Contemplemos atentamente o mundo visível e vejamos se ele não basta


para julgarmos as terras desconhecidas do mundo intelectual. Pode ser que
descubramos que nunca houve razão para distingui-los e que, sem motivos,
separaram-se dois impérios que são igualmente do domínio da natureza.12

Entretanto, a meu ver, não é o desconhecimento do homem isolado em relação à


natureza que mais preocupa Holbach, mas do homem em comunidade: é o homem na
sociedade que, não conhecendo suas tendências, sua natureza, “caiu da liberdade para a
escravidão”13. O homem, em sociedade, se vê forçado a entregar seu bem estar àqueles que
ele proclama seus senhores. Holbach escreve claramente que, em sociedade, o homem se
entrega sem reservas a outros homens; mais, o indivíduo julga que estes homens a quem ele
sacrifica seu bem-estar são superiores a ele. Estes homens superiores, os chefes, diz Holbach,
“aproveitam-se do erro do homem para subjugá-lo, corrompê-lo, torná-lo vicioso e
miserável”14. Como um iluminista, Holbach acredita (assim como Kant, a despeito do abismo
que há entre os dois) que o homem deve se libertar dos senhores.

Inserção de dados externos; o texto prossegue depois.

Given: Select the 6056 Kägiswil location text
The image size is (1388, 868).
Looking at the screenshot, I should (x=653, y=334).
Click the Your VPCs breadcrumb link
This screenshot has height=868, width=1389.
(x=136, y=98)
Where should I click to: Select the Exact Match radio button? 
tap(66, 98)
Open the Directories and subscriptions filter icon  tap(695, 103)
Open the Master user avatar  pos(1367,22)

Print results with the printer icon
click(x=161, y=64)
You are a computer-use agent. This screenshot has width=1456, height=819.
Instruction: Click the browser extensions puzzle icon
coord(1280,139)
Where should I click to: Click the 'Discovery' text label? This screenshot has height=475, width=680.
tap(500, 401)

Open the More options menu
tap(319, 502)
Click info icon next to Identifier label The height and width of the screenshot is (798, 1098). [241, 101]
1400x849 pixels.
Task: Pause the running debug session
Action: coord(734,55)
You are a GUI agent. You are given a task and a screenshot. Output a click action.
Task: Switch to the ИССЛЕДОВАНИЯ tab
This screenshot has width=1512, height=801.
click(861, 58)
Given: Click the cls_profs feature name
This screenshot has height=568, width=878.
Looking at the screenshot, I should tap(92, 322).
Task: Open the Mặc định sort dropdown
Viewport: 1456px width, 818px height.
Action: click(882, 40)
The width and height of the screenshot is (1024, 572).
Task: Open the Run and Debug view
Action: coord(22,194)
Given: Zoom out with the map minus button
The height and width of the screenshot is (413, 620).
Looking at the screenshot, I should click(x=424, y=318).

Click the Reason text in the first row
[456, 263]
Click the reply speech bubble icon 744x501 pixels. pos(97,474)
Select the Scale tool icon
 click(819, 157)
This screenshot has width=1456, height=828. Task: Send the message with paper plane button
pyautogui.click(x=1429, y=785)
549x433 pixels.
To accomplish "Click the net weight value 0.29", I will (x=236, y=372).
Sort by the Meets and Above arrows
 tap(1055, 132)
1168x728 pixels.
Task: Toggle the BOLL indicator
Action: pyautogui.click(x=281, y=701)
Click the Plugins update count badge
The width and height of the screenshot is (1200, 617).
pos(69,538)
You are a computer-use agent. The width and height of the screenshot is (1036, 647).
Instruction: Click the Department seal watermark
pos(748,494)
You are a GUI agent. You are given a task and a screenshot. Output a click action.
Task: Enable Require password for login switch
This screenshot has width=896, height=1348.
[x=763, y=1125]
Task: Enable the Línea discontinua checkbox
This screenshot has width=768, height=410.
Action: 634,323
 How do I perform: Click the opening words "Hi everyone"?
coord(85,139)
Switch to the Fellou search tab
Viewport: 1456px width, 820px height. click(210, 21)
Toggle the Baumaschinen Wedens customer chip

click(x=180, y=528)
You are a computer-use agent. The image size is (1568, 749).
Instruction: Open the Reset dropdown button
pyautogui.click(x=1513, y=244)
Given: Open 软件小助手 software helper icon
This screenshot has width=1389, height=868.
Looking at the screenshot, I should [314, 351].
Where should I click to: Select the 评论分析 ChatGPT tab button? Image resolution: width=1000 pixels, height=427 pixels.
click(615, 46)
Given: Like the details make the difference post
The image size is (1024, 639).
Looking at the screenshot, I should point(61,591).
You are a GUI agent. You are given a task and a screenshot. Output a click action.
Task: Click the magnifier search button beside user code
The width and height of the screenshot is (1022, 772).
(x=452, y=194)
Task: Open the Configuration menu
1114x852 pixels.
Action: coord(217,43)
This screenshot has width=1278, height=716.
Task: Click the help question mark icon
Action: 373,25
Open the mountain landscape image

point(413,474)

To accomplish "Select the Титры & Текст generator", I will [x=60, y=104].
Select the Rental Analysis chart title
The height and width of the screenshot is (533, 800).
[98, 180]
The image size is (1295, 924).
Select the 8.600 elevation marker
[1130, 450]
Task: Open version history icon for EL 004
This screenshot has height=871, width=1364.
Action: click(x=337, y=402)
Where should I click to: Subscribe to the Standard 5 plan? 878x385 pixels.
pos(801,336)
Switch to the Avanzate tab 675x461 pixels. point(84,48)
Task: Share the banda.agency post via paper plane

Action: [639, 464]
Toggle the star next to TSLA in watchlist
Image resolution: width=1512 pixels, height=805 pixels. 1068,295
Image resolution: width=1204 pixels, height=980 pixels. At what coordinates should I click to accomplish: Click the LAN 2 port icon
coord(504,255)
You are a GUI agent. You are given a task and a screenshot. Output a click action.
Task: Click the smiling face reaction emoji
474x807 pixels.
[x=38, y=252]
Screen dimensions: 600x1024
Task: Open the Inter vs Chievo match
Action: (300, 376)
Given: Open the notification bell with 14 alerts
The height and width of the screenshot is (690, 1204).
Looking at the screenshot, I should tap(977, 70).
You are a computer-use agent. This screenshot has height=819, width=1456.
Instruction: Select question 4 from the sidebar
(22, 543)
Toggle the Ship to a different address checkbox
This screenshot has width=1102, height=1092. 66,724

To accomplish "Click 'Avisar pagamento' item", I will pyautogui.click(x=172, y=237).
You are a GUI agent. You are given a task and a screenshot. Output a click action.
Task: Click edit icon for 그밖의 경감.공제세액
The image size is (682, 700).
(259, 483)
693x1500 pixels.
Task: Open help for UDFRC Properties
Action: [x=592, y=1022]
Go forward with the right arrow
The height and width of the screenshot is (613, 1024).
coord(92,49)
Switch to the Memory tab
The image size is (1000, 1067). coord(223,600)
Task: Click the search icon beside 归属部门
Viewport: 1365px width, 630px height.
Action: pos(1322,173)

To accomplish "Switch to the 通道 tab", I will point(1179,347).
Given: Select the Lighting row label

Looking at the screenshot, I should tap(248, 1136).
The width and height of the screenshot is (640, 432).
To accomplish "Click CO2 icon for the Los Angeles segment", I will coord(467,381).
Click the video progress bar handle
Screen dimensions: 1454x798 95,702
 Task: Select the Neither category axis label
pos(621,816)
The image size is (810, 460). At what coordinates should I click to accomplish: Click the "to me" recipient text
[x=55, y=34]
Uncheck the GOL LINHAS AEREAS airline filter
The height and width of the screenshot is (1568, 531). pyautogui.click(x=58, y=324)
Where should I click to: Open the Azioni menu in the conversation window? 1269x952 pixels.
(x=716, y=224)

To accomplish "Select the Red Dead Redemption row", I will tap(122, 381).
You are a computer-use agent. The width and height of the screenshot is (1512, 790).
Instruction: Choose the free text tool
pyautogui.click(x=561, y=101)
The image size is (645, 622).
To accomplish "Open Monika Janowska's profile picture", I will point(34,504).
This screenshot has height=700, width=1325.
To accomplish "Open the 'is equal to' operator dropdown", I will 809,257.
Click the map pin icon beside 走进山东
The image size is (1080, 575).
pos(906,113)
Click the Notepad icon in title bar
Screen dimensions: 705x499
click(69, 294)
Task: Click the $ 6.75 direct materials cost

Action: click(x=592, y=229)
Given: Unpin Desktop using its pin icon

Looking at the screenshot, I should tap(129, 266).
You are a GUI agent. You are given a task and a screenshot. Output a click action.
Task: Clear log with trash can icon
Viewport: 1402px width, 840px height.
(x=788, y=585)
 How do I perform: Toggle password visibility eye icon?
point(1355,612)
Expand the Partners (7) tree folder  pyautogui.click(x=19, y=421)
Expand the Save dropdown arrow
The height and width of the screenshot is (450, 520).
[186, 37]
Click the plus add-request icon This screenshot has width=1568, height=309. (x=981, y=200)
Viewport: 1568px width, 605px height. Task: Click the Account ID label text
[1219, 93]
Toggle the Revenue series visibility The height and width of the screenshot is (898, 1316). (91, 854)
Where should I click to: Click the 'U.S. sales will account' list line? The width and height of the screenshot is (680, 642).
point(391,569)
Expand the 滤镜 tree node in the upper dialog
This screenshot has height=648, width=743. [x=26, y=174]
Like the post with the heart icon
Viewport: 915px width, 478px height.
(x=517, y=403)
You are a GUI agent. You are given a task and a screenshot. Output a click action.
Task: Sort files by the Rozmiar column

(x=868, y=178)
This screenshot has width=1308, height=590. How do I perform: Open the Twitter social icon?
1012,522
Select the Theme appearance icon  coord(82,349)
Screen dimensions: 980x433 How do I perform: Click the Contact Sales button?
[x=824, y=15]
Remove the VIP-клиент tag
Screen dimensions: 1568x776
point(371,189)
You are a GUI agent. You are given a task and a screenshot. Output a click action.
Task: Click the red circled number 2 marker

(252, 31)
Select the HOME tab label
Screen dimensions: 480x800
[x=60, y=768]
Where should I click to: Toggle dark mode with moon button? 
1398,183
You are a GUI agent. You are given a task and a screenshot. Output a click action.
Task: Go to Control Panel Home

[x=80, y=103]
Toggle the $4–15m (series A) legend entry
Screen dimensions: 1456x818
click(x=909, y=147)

Em sociedade, portanto, o problema do desconhecimento da própria natureza se torna


maior: não reconhecendo a própria natureza, o homem não reconhece o que o liga
necessariamente aos outros homens, como diz Holbach. Numa sociedade, cada indivíduo deve
reconhecer que o bem estar do outro – que é, assim como ele, copartícipe do todo natural –
está necessariamente ligado ao seu próprio bem estar. Poder-se-ia, todavia, objetar-se que a
felicidade do indivíduo nada tem a ver com a felicidade de toda a sociedade, pois é nítido que
há indivíduos felizes à custa do sofrimento alheio, ainda mais se pensarmos no nosso horizonte
político e econômico contemporâneo. Contra este argumento – muito antigo, por sinal –,
Holbach dirá que o homem nunca conheceu seus verdadeiros interesses. De todo modo, é o
desconhecimento da natureza que torna o homem cego para si mesmo. No fundo, quando
Holbach diz que o homem nunca conheceu seus verdadeiros interesses, ele quer dizer que o
homem vê a si mesmo cindido da natureza, isto é, vê a natureza como um “não-eu”
totalmente diverso dele – pois, se contemplasse a si mesmo como parte integrante da reunião
e combinação da matéria, que é a natureza, o homem não cairia em excessos e vícios,
tampouco usaria o outro como um meio para a sua felicidade.

Olhando para a natureza como um objeto, no sentido mais etimológico da palavra, isto
é, como aquilo que lhe é oposto, o homem cria fantasias, quimeras, como se a natureza lhe
fosse alheia. O problema que Holbach levanta é muito atual. Cuidar da natureza é cuidar de si;
cuidar do outro, como parte integrante da natureza, também é cuidar de si.

12
Holbach. Op. cit. p. 9
13
Holbach. Op. cit. p. 11
14
Holbach. Op. cit. p. 9
O sistema de Holbach é uma prova de que o homem não precisa buscar na
transcendência uma felicidade vindoura, mas que ele pode ser feliz aqui, na única existência
que lhe é possível. Para tal, o homem deve mergulhar no conhecimento da natureza, uma vez
que, adentrando as portas da natureza, o homem conhece também a si mesmo como parte
integrante da natureza. Homem e natureza estão de tal forma unidos que o conhecimento de
um deságua no conhecimento do outro.